List every place or institution the Captain America post mentions by name.

■ Supplied text ■
——
Friday, September 26, 2014

Like Father, Not Like Son


That question began a 10-issue arc in Captain America following writer/artist Jack Kirby's departure from the title, set in motion by Cap's realization that the years of his youth before he volunteered for the super-soldier experiment were suddenly years he no longer recalled. Roy Thomas began things by having Cap take himself back to his origin in that experiment. Then, following clues that led him to Newfoundland, Cap discovered a former Nazi enemy who partially restored his memory of the day he lost his partner, Bucky, while battling Zemo--a day he now knows didn't end with the fatal explosion of the drone plane and his plunge into the English Channel.

And now, after dealing with the android copy of himself known as the Ameridroid, Cap resumes the search for his identity. By now we're beginning to wonder if Cap's hearing has been affected as well as his memory, since his readers have probably been screaming "Check your army records, you dope! Your army records!" all this time. It takes seven issues for the light bulb to glow over his head, but Cap finally visits the Pentagon and takes a look at his files. What he finds, though, are more questions to add to the mystery:

But after another three issues pass, this arc at last reaches its end, as Cap makes use of the scientific knowledge of Mason Harding (yes, that Mason Harding) to probe his memories more deeply and find the answers he seeks--under the watchful eye of Nick Fury, who isn't feeling too trustworthy toward the man who invented the "Madbomb."

And so Cap's "full speed ahead" resolve begins the story of Steve Rogers, seen in Marvel history for the first time.

Cap is understandably apprehensive about his past, though we should keep in mind that Cap did have these memories at one time and still went on to become the one and only Captain America--so what we're about to see here isn't likely to be overly traumatic, at least to the degree that he was unable to deal with it or that his childhood affected his adulthood detrimentally. So we can perhaps simply look at this story as the "origin of Steve Rogers." For any other kid growing up in the late 1930s, we might regard these scenes as mundane; but the fact that we're watching the future Captain America gives them a, dare I say it, historical context.

For instance, we might expect the young Steve Rogers to have been a real go-getter, the apple of his father's eye. But we know from Steve's physical build that he might not have had the easiest childhood--and the person who more accurately fits the characteristics of the person we think of as Cap is actually his brother, Mike, who's very different from Steve in both temperament and ambition. Differences evident to a most discriminating father:

Thus, Walter Rogers distances himself from the son he regards as a disappointment--and, in turn, Steve develops a growing bitterness toward his father.

Things only grow worse in the years before World War II. Steve is preparing to attend State U., while Steve's brother, Mike, is attending a military academy. Mike's choice makes the patriotic Walter beyond proud, but only highlights the differences he sees between Mike and Steve:

Unsurprisingly, Steve benefits from the time away from home, immersing himself in the many different voices and diverse people found in a college setting. But in late 1941, his life would change forever--as tragedy strikes home, and his pacifism takes a sharp turn.
——
■ Extracted data ■
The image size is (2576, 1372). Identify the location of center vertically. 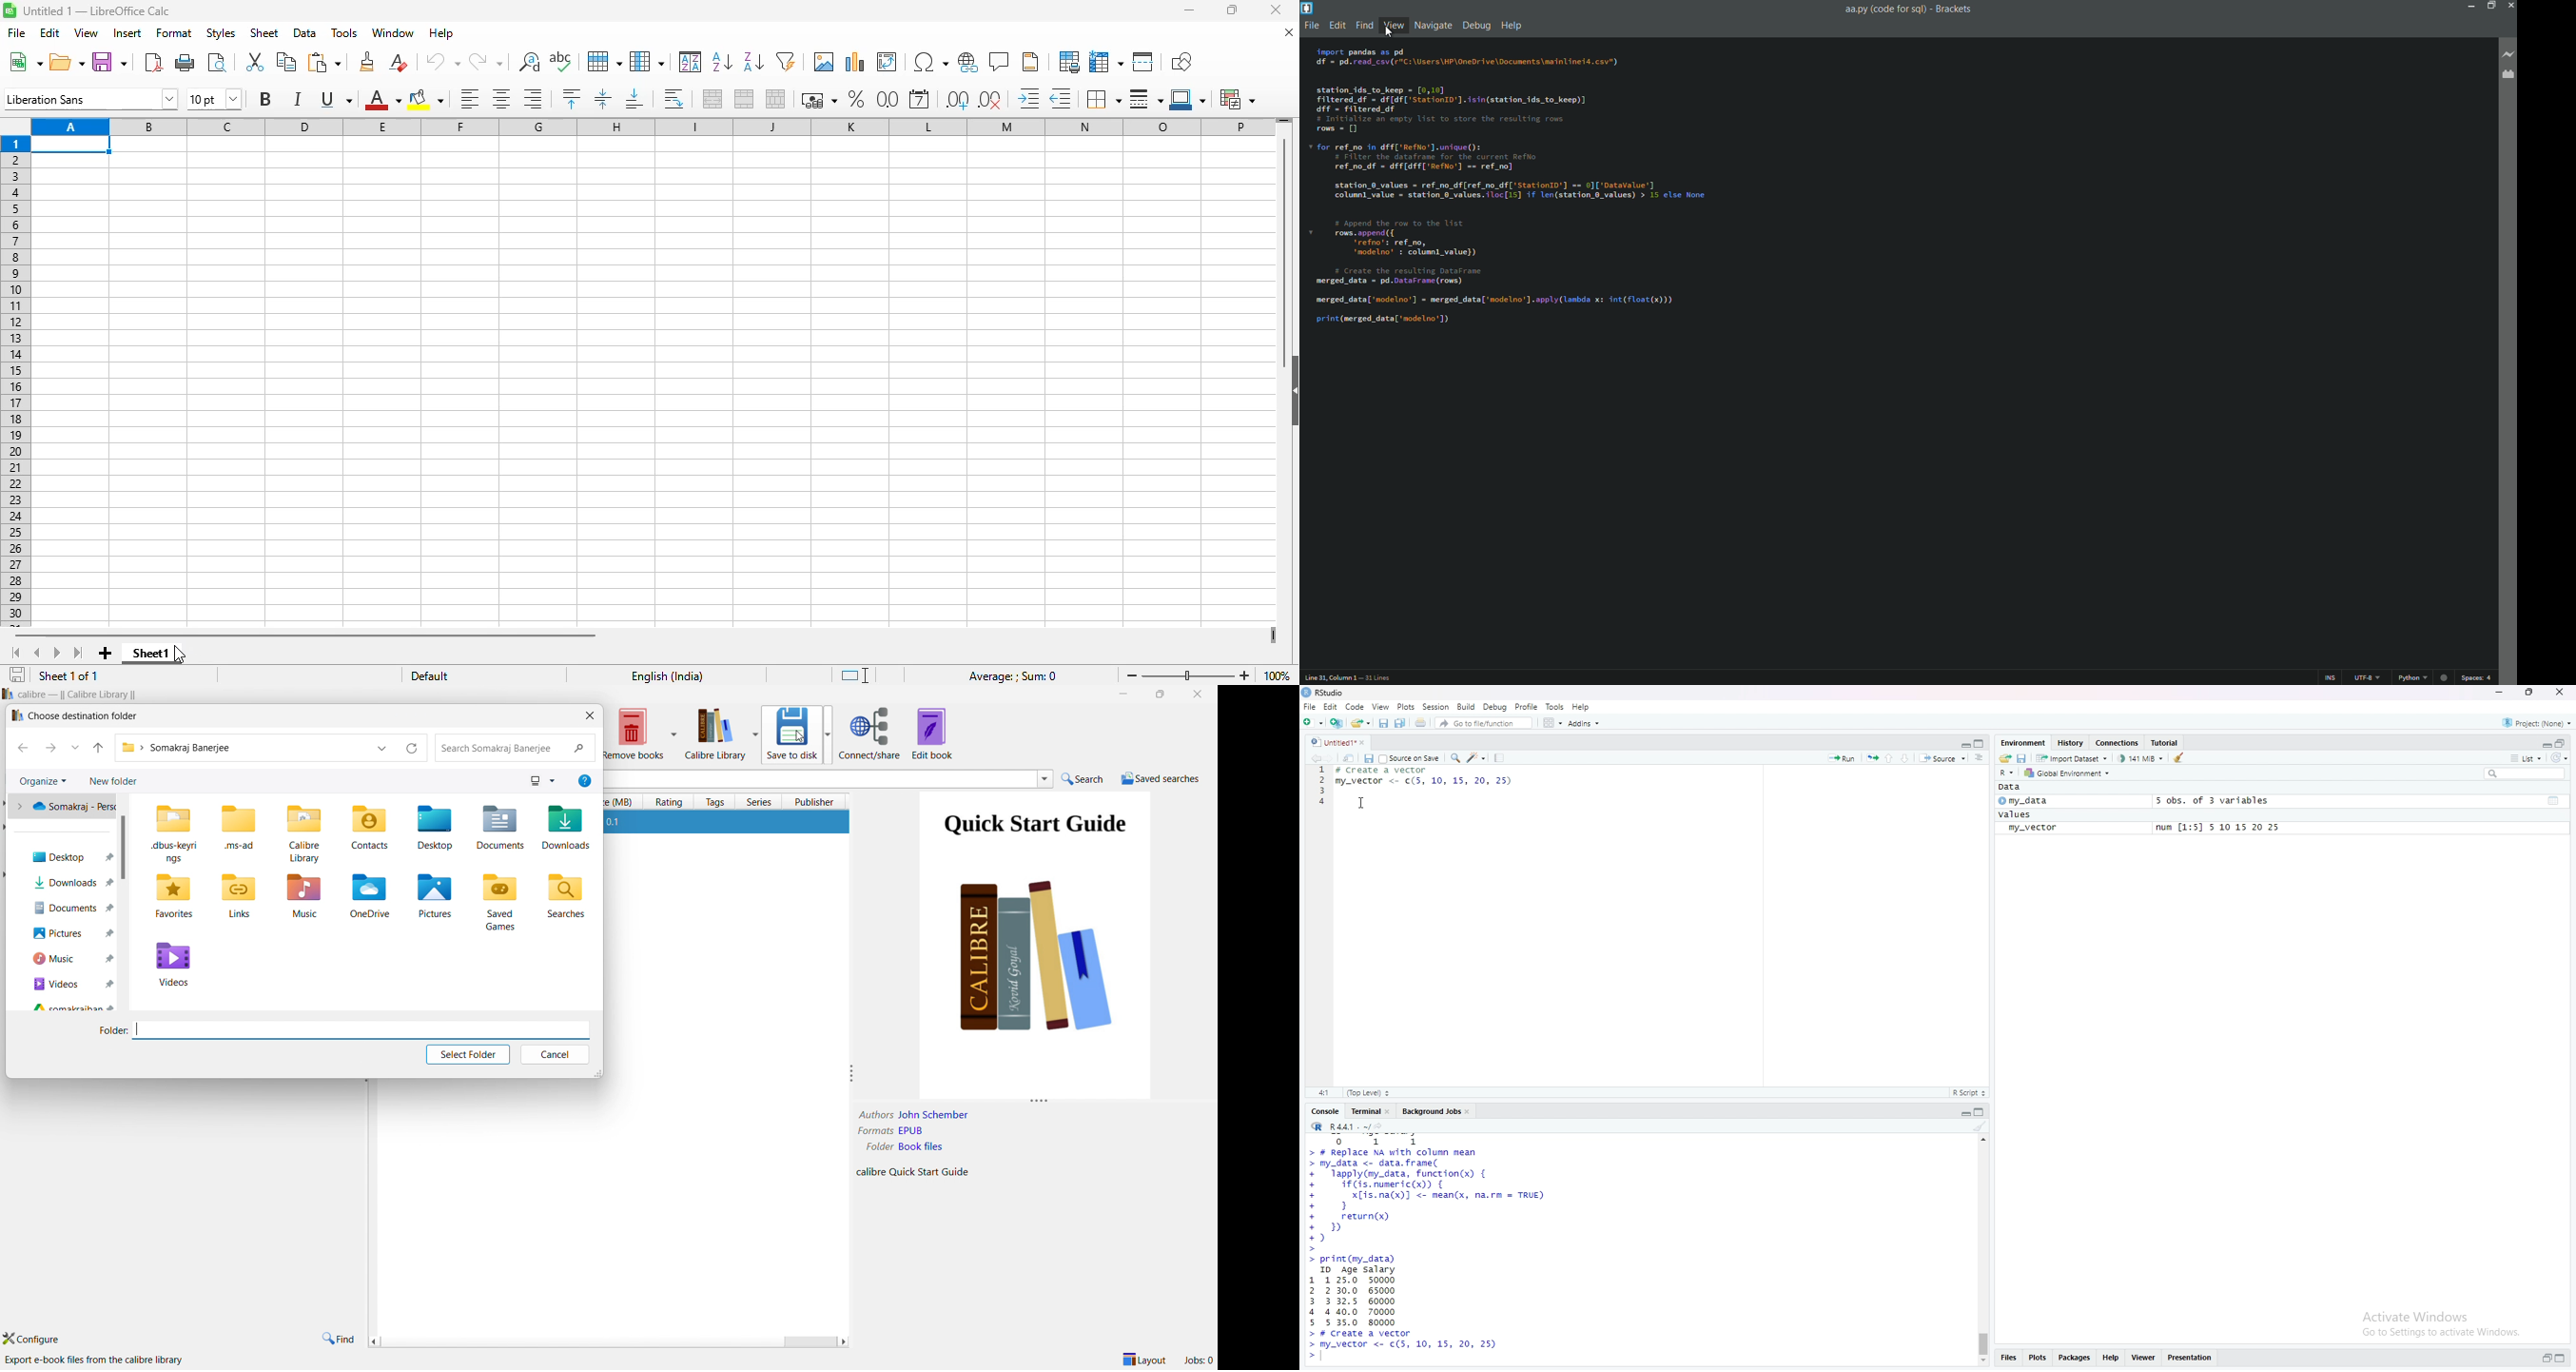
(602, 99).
——
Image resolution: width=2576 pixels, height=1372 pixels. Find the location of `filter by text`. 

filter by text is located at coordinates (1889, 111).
——
■ Solved exercise ■
Newfoundland, the English Channel, the Pentagon, State U.